Using a ladle, Fred poured some of the blue liquid into a tiny vial and swirled it. The color changed from blue, to emerald green, to soft pink, and back to blue. Fred smiled victoriously.

"Here," he said, "give it a try."

Hermione's eyes bulged. "I'm not going to be a guinea pig for one of your abominations!"

"But you gave me the idea. You have the right to test it out." Hermione glared at him, mind unchanging. "Fine," he said. "I'll do it."

He uncorked the vial and guzzled the potion down, scrunching up his face unpleasantly. He and Hermione waited several minutes for something, anything to happen.

"Well?" she finally prompted, tired of the anticipation.

"It tastes horrible," he said. "I'll have to work on that."

"But what's it supposed to do? Does it work?"

Fred suddenly narrowed his eyes at Hermione and his tone changed dramatically. "What do you mean, _does it work_? Of course it works!"

"What's it doing, then?" she pushed.

"Exactly what it's supposed to!"

Hermione sighed. "Which is?"

"Ugh!" Fred grunted, tossing his hands up. "You just don't understand my _genius. _You never have!"

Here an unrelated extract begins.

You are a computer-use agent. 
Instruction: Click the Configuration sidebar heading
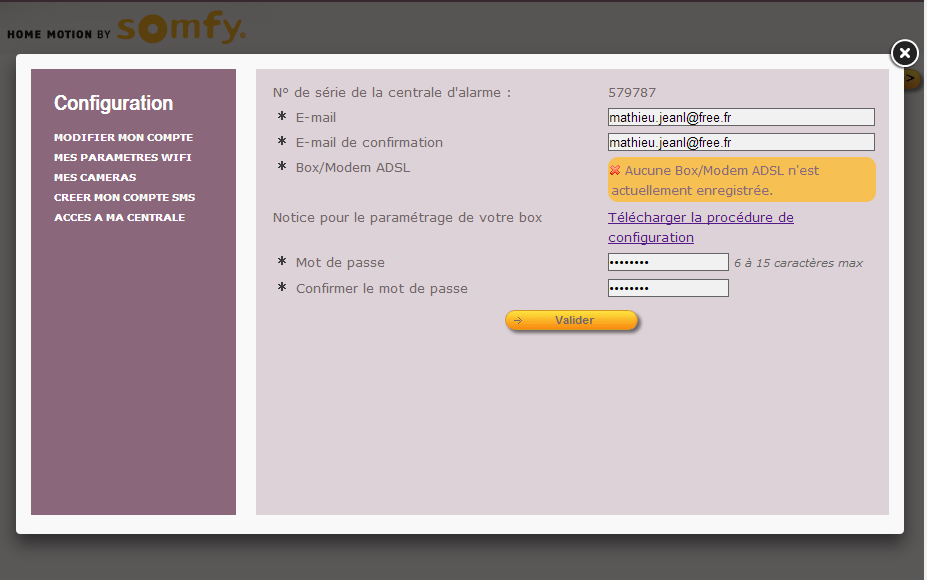[x=113, y=103]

Blinking in utter confusion, Hermione stared at Fred. He was acting—weird. It must have been a side effect of the potion he'd just ingested.

"Fred, I think your potion's gone wrong," she said calmly.

"My potion!" he exclaimed angrily. His voice had jumped two or three octaves, and the sound was grating. "It has nothing to do with my potion. It's about you _always _disrespecting me!"

Hermione was at a loss. "Disrespecting you? What are you talking about?"

"Oh, just forget it," Fred spat. "I've got enough to worry about without you judging me."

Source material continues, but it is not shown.